* The problem
Would you please write out every record exactly?

*** Opening of Listed entries ***

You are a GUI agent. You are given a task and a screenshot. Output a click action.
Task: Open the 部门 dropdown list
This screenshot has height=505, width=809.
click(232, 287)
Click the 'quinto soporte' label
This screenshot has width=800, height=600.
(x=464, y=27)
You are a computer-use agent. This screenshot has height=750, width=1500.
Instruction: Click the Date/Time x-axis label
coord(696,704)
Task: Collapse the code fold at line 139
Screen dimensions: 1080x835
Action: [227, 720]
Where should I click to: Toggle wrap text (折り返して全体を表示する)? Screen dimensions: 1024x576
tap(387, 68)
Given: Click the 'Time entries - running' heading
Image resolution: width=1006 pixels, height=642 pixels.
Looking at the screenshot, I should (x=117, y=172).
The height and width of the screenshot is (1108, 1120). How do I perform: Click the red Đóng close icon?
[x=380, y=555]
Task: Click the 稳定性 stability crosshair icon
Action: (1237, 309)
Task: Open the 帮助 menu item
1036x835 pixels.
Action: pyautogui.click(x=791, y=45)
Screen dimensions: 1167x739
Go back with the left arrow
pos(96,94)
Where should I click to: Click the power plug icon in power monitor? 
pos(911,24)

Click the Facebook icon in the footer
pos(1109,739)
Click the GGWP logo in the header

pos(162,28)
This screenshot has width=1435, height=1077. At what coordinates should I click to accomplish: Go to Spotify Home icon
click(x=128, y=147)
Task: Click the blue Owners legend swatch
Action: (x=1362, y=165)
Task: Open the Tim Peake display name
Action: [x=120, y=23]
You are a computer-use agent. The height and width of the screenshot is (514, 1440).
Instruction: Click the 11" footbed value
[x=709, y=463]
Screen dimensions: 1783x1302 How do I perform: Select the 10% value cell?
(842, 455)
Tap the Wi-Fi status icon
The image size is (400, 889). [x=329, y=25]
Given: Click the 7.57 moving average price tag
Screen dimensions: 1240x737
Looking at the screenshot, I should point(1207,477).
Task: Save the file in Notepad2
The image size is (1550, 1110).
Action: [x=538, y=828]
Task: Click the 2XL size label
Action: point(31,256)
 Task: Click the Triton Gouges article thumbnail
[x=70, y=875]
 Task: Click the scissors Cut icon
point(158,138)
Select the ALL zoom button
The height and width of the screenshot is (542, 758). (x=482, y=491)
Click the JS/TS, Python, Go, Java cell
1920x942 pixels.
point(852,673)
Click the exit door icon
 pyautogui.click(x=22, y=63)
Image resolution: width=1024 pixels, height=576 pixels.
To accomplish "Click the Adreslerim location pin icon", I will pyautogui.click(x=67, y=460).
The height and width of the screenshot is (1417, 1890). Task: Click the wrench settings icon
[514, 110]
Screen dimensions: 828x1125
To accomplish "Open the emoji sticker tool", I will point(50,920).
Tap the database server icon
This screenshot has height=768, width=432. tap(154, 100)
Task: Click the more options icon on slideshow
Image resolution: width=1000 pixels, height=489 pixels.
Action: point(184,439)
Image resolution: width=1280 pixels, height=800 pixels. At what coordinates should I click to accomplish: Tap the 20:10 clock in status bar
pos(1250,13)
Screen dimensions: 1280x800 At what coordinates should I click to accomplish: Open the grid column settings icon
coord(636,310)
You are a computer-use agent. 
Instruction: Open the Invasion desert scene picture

*** Close of Listed entries ***

* Exercise result
You are a GUI agent. You are given a task and a screenshot. Output a click action.
Task: Open the 部门 dropdown list
This screenshot has height=505, width=809.
click(232, 287)
Click the 'quinto soporte' label
This screenshot has width=800, height=600.
(x=464, y=27)
You are a computer-use agent. This screenshot has height=750, width=1500.
Instruction: Click the Date/Time x-axis label
coord(696,704)
Task: Collapse the code fold at line 139
Screen dimensions: 1080x835
Action: [227, 720]
Where should I click to: Toggle wrap text (折り返して全体を表示する)? Screen dimensions: 1024x576
tap(387, 68)
Given: Click the 'Time entries - running' heading
Image resolution: width=1006 pixels, height=642 pixels.
Looking at the screenshot, I should (x=117, y=172).
The height and width of the screenshot is (1108, 1120). How do I perform: Click the red Đóng close icon?
[x=380, y=555]
Task: Click the 稳定性 stability crosshair icon
Action: (1237, 309)
Task: Open the 帮助 menu item
1036x835 pixels.
Action: pyautogui.click(x=791, y=45)
Screen dimensions: 1167x739
Go back with the left arrow
pos(96,94)
Where should I click to: Click the power plug icon in power monitor? 
pos(911,24)

Click the Facebook icon in the footer
pos(1109,739)
Click the GGWP logo in the header

pos(162,28)
This screenshot has width=1435, height=1077. At what coordinates should I click to accomplish: Go to Spotify Home icon
click(x=128, y=147)
Task: Click the blue Owners legend swatch
Action: (x=1362, y=165)
Task: Open the Tim Peake display name
Action: [x=120, y=23]
You are a computer-use agent. The height and width of the screenshot is (514, 1440).
Instruction: Click the 11" footbed value
[x=709, y=463]
Screen dimensions: 1783x1302 How do I perform: Select the 10% value cell?
(842, 455)
Tap the Wi-Fi status icon
The image size is (400, 889). [x=329, y=25]
Given: Click the 7.57 moving average price tag
Screen dimensions: 1240x737
Looking at the screenshot, I should point(1207,477).
Task: Save the file in Notepad2
The image size is (1550, 1110).
Action: [x=538, y=828]
Task: Click the 2XL size label
Action: point(31,256)
 Task: Click the Triton Gouges article thumbnail
[x=70, y=875]
 Task: Click the scissors Cut icon
point(158,138)
Select the ALL zoom button
The height and width of the screenshot is (542, 758). (x=482, y=491)
Click the JS/TS, Python, Go, Java cell
1920x942 pixels.
point(852,673)
Click the exit door icon
 pyautogui.click(x=22, y=63)
Image resolution: width=1024 pixels, height=576 pixels.
To accomplish "Click the Adreslerim location pin icon", I will pyautogui.click(x=67, y=460).
The height and width of the screenshot is (1417, 1890). Task: Click the wrench settings icon
[514, 110]
Screen dimensions: 828x1125
To accomplish "Open the emoji sticker tool", I will point(50,920).
Tap the database server icon
This screenshot has height=768, width=432. tap(154, 100)
Task: Click the more options icon on slideshow
Image resolution: width=1000 pixels, height=489 pixels.
Action: point(184,439)
Image resolution: width=1280 pixels, height=800 pixels. At what coordinates should I click to accomplish: Tap the 20:10 clock in status bar
pos(1250,13)
Screen dimensions: 1280x800 At what coordinates should I click to accomplish: Open the grid column settings icon
coord(636,310)
You are a computer-use agent. 
Instruction: Open the Invasion desert scene picture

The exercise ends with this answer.